Homenajean a Doña Pastora, "la sabia de la montaña"
Llegó a El Siambón cuando era muy chica a trabajar en los cercos. Vivió cien años y se convirtió en la consejera del pueblo y “la abuela de todos”.
Mural de Doña Pastora. Fotografía de Agencia Anita.
Este 8 de marzo se celebrará un nuevo Día de la Mujer Trabajadora en todo el mundo. Aquí en Tucumán, entre edificios o entre montañas, cientos de mujeres son recordadas por su lucha, su trabajo y su aporte en la comunidad.
En El Siambón una mujer vivió cien años: trabajó de sol a sol y aconsejó a su pueblo en lo que necesitaban. Su nombre era Doña Pastora, mejor conocida como “la sabia de la montaña”.
Según comenta Palmira, nieta de Pastora e hija de crianza, la mujer llegó a trabajar a El Siambón desde Chasquivil cuando era muy chica. Desde ese momento emprendió una tarea solidaria y colaborativa.
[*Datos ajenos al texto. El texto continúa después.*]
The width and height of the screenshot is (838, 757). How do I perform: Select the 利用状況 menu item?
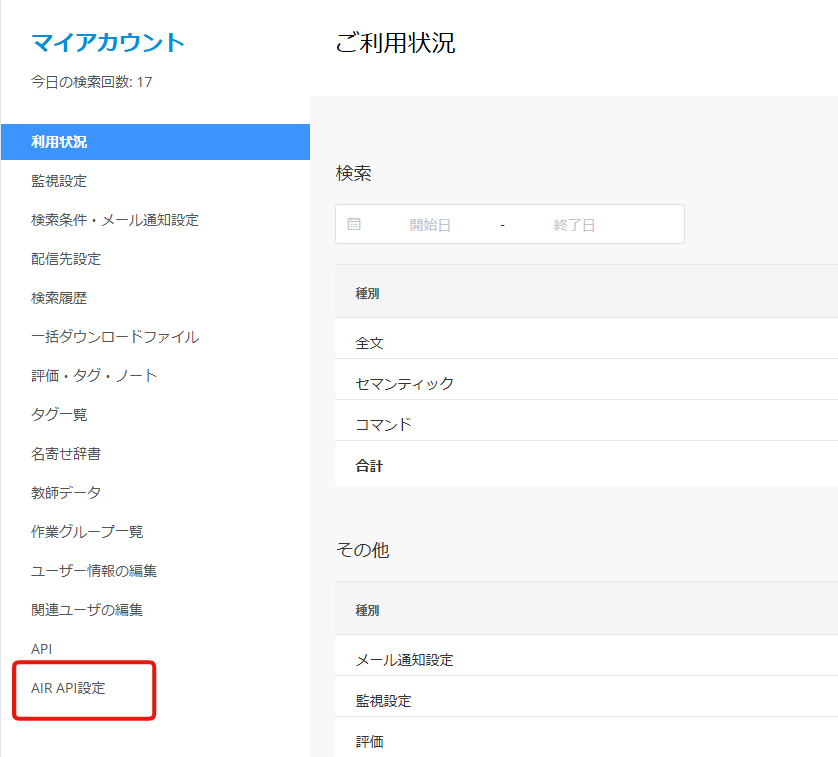pos(59,142)
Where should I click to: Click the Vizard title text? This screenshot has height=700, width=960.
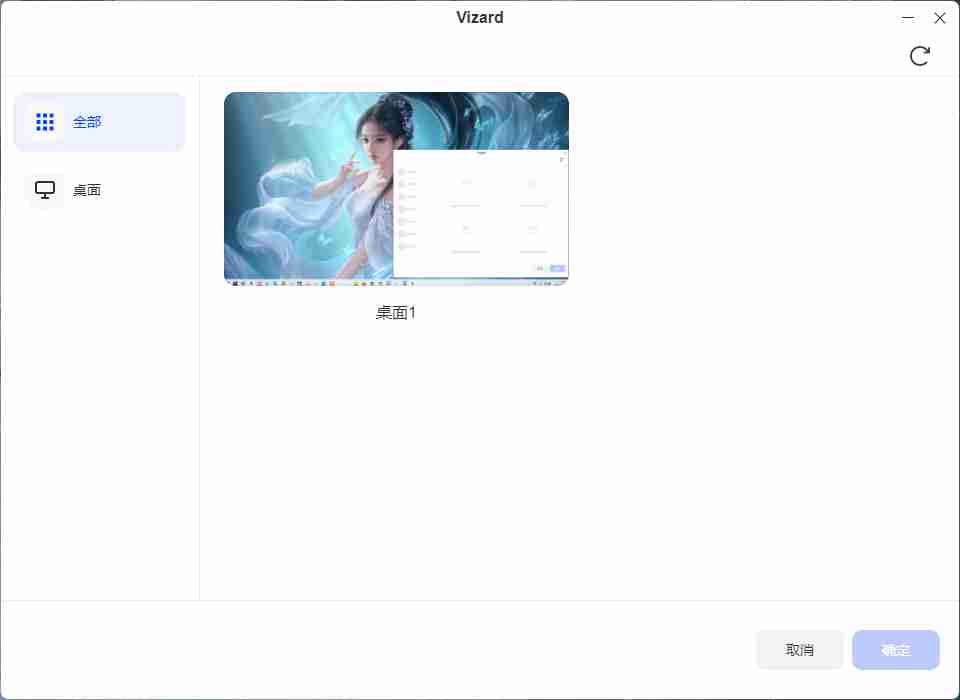coord(480,17)
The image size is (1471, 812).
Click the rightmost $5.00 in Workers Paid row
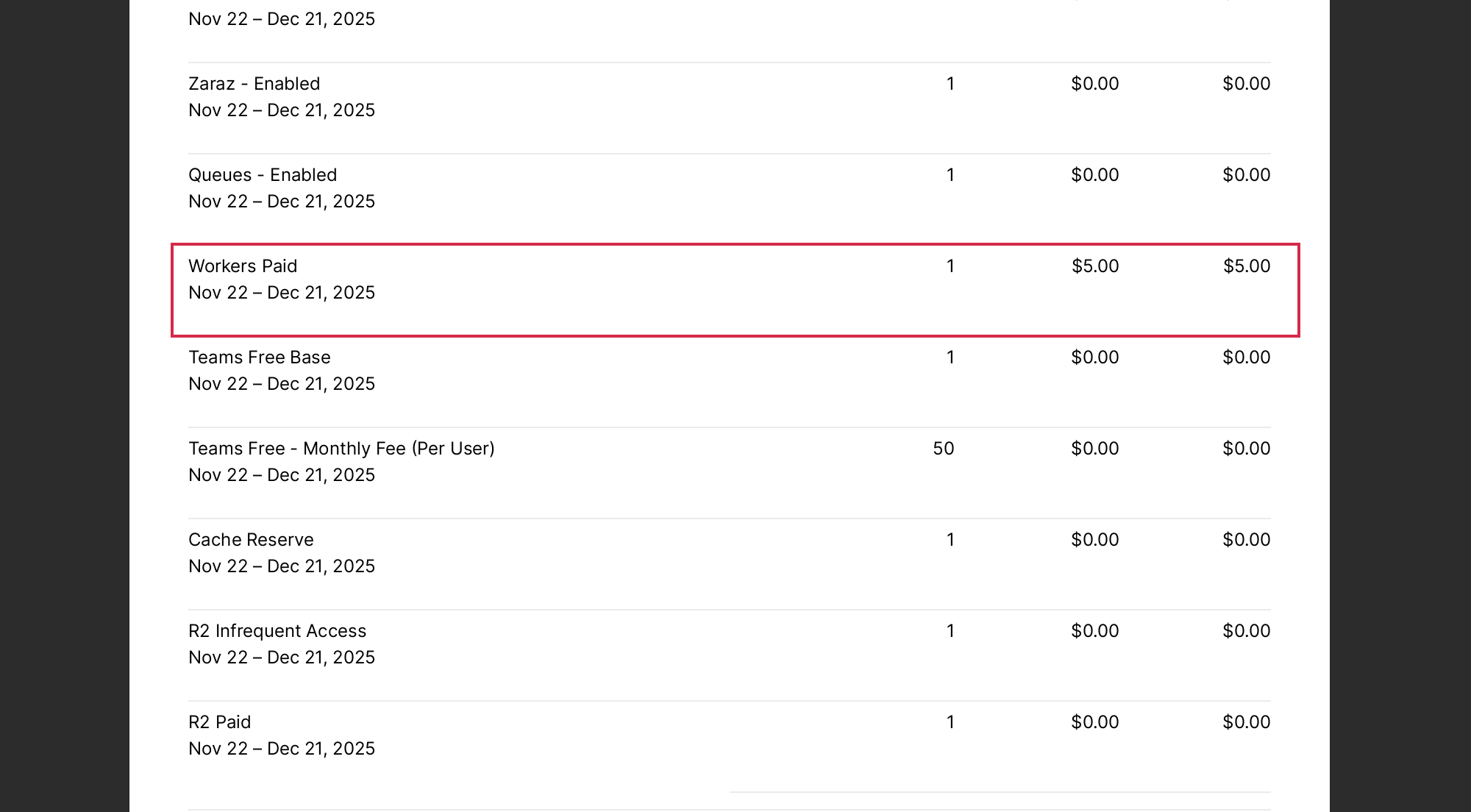pos(1246,266)
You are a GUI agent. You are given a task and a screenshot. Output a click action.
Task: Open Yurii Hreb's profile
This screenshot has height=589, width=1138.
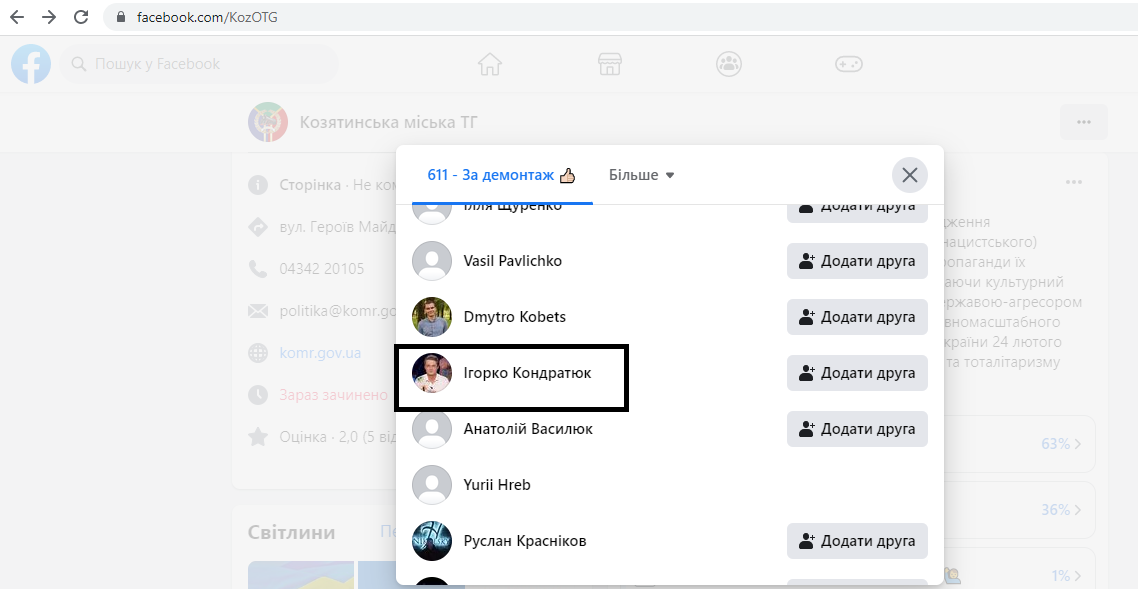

Era devota de la virgen, curandera y consejera de todo el pueblo. “Era mucho de conversar y ayudar con su palabra a gente que se sentía sola. Muchos le decíamos la sabia de la montaña, porque a todos les llegaba mucho lo que ella decía”, expresó Palmira en la nota de la agencia Anita, firmada por Eva Fontdevilla.
Pastora enviudó en 1984 y, como no podía tener hijos, adoptó a Palmira y sus siete hermanos. Mientras tanto seguía trabajando en los cercos. “Hacía trabajos que en general eran realizados por hombres. Trabajó de sol a sol y por eso nunca nos faltó un pedazo de pan en la mesa”, agregó la nieta.
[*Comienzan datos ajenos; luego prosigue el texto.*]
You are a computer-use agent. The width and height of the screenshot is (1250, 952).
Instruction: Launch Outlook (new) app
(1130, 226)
Sencillez, humildad, solidaridad
Pepa Carrillo también es nieta de Doña Pastora, quien fue madre de crianza de su papá. “Ella era la abuela de todos. Lo poco que tenía lo compartía. Ayudó a muchísima gente, curó de palabra a cientos de personas sin pedir nada a cambio. Recibía al pobre, al rico, al grande y al chico”, contó.
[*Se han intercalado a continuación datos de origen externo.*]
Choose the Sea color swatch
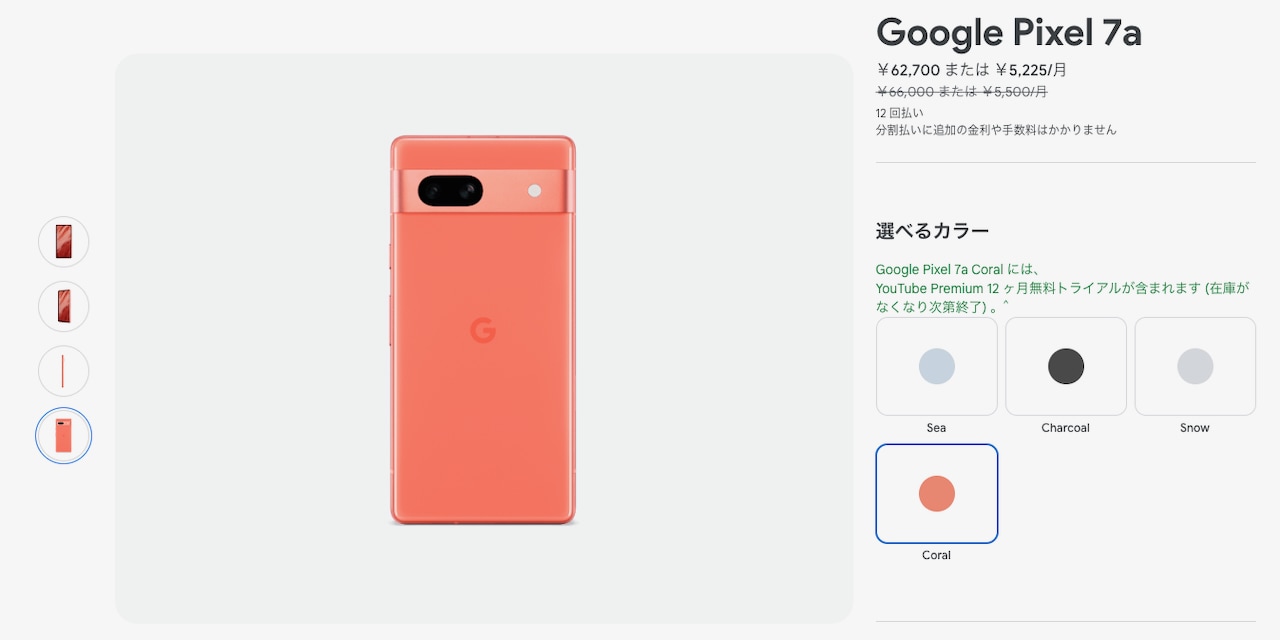 pyautogui.click(x=937, y=366)
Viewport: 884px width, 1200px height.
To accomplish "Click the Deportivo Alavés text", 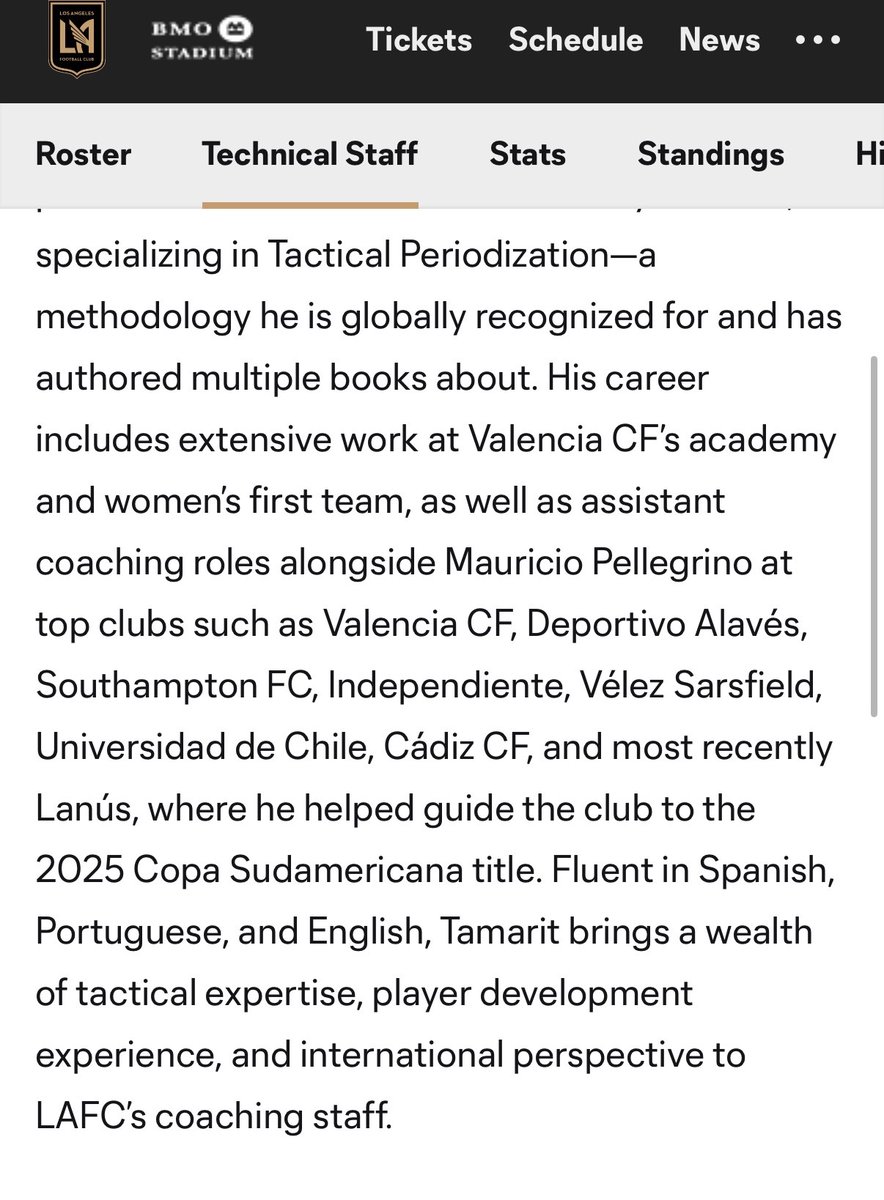I will click(x=666, y=623).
Pepa comenta que había personas que la visitaban por enfermedades que los médicos no podían curar, pero la mujer sí. “Porque ella entendía lo que nadie entendía, incluso sin hablar mucho”.
Pinceles y homenajes
Vecinos de la zona junto con integrantes de FM Raco, bajo la batuta de César Carrizo, decidieron homenajear a esta referente femenina. La obra forma parte de la Senda de los Murales, que se inició en diciembre de 2016 con la pintada del rostro de Atahualpa Yupanki en la garita junto a la escuela Gaspar de Medina.
“La idea es revalorizar el espacio público, revindicar algunas figuras significativas para la comunidad, crear una senda atractiva para turistas y lugareños, sostener la memoria colectiva y fomentar la participación”, explicó Emanuel Gall, uno de los impulsores del proyecto.
Para terminar, Pepa se refirió al homenaje: “Es importante que haya un lugar físico que la recuerde. Fue la abuela más grande de todas. Le pido a la gente que lo cuide. Ella mantenía su casa limpia y ordenada y eso mismo me gustaría ver acá”.